# Task
I need every line of the material below that includes the string "start".

# Input data

—————

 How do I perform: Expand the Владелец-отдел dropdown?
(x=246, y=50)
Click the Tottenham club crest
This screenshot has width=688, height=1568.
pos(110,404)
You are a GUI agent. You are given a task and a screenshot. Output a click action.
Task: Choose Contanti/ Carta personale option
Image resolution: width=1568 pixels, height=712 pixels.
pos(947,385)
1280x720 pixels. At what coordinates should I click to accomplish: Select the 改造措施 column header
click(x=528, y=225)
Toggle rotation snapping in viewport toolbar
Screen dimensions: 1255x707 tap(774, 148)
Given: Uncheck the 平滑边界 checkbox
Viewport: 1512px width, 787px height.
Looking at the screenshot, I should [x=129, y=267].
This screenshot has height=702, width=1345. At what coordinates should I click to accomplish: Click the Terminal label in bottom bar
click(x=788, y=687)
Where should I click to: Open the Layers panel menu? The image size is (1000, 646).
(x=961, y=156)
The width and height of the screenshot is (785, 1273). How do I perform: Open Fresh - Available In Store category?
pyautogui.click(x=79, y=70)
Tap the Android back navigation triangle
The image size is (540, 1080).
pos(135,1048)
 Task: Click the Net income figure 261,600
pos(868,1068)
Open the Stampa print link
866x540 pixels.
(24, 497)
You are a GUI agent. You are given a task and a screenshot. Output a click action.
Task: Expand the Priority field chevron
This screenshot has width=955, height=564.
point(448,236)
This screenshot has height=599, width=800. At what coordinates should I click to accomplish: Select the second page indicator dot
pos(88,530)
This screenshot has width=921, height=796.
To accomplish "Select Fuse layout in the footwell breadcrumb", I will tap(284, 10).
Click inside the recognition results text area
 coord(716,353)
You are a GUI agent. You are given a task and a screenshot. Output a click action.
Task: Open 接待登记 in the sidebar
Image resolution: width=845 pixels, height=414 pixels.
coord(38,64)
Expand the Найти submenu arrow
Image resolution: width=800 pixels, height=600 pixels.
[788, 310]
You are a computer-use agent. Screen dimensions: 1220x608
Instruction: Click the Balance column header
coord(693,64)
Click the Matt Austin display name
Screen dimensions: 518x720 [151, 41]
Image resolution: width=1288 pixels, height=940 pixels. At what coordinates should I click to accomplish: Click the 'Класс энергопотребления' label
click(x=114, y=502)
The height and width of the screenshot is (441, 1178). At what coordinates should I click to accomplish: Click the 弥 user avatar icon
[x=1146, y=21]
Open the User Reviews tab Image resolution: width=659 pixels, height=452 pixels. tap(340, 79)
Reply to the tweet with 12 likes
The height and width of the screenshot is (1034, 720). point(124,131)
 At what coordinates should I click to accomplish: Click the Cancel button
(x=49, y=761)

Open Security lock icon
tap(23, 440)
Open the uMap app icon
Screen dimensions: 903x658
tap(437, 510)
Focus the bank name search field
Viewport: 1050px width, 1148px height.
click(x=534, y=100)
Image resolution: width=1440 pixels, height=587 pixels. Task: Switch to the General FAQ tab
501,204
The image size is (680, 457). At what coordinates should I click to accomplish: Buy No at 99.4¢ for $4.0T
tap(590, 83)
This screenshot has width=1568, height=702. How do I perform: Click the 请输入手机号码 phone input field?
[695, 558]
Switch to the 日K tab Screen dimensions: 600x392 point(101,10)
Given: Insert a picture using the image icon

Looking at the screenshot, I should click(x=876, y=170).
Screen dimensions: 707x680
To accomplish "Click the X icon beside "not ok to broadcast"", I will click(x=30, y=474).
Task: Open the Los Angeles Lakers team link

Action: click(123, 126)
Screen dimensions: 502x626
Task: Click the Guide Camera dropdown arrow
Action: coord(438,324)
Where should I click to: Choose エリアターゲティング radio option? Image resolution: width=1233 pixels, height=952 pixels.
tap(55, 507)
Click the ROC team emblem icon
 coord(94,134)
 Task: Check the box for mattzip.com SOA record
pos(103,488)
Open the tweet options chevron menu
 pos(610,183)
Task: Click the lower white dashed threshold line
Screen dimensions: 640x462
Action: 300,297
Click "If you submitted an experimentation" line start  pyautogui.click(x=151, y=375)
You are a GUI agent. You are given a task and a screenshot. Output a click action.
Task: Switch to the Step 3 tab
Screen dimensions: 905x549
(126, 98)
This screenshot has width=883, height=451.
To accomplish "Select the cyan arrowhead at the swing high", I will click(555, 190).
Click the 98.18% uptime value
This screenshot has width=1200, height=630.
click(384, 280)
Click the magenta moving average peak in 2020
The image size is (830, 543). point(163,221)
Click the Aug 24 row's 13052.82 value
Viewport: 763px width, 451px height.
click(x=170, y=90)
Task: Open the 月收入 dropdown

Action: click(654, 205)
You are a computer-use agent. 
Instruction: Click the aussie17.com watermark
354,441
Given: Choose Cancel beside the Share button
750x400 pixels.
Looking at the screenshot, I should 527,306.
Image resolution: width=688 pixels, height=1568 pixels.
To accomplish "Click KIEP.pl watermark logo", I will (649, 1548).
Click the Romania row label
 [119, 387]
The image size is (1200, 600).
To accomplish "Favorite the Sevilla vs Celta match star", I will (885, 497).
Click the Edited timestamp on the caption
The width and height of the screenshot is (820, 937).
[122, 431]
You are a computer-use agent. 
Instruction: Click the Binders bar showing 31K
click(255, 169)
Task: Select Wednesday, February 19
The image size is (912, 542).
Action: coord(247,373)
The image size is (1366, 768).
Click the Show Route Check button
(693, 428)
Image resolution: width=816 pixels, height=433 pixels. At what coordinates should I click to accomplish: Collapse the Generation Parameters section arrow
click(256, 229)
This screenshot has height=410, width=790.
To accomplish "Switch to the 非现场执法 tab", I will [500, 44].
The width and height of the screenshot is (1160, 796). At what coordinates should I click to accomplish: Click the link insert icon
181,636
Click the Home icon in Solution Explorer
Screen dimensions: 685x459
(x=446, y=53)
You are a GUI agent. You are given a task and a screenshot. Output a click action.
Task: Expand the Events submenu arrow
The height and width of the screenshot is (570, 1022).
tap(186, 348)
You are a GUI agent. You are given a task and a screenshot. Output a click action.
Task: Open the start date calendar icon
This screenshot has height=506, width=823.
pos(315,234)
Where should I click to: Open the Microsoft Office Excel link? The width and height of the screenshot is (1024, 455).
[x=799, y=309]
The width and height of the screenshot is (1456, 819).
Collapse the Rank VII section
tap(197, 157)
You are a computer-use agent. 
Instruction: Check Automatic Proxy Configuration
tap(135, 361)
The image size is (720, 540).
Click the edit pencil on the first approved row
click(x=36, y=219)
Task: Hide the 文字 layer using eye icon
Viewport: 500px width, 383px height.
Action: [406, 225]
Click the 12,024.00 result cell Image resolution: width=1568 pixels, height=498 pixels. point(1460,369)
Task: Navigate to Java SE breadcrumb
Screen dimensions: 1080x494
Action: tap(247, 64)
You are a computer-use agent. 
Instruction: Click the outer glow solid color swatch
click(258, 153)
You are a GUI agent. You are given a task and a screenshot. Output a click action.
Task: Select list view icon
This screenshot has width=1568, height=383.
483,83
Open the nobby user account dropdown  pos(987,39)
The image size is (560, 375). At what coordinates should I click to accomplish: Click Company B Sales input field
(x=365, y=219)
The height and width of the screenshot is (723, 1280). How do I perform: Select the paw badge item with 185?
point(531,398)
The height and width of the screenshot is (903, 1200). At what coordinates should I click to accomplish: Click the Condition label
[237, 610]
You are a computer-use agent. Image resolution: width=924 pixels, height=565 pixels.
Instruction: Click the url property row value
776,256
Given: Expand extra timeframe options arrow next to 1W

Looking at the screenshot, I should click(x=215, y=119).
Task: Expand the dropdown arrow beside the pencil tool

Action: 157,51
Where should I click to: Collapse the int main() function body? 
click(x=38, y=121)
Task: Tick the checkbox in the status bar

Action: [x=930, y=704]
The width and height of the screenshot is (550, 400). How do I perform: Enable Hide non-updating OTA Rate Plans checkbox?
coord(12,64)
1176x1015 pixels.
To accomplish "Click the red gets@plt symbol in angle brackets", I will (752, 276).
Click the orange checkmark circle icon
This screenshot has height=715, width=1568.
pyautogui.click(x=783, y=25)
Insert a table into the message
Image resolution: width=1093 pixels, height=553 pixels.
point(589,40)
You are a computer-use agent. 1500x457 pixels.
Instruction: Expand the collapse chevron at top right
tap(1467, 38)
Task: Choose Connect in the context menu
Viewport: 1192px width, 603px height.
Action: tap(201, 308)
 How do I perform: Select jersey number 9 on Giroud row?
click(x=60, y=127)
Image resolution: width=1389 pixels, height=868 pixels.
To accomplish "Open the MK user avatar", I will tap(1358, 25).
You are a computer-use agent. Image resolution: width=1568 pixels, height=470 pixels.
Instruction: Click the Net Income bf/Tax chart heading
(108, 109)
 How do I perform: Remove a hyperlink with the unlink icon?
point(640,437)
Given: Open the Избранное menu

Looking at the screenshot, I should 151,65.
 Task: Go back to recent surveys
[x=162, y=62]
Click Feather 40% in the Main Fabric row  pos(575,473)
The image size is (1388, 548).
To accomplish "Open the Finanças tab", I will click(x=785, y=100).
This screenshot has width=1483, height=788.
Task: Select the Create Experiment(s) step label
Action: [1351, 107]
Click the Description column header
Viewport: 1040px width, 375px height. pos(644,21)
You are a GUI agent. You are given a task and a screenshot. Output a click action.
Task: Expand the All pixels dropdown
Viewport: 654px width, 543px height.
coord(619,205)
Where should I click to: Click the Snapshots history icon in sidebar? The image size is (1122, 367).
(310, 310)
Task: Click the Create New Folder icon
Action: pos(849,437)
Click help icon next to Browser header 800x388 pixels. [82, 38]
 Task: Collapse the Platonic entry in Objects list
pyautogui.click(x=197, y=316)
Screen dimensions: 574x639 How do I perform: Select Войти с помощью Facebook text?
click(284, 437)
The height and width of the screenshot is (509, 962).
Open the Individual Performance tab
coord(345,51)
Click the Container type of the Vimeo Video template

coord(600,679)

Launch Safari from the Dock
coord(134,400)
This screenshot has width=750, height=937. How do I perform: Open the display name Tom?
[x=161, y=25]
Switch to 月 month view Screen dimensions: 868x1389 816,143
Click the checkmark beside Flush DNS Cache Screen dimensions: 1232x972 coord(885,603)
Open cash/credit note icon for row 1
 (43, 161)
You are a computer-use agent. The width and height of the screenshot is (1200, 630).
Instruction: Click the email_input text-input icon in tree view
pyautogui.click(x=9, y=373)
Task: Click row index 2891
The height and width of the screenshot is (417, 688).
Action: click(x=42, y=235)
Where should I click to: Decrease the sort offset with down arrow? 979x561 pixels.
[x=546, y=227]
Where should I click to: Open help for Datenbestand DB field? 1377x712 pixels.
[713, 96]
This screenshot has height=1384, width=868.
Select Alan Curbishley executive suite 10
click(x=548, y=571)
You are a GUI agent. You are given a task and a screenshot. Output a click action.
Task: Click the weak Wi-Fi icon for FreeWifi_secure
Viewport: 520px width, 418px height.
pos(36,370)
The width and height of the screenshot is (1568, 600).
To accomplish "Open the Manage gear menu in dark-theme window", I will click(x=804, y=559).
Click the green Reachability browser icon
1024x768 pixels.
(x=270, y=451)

—————

# Response to the exercise
Click "If you submitted an experimentation" line start  pyautogui.click(x=151, y=375)
Task: Open the start date calendar icon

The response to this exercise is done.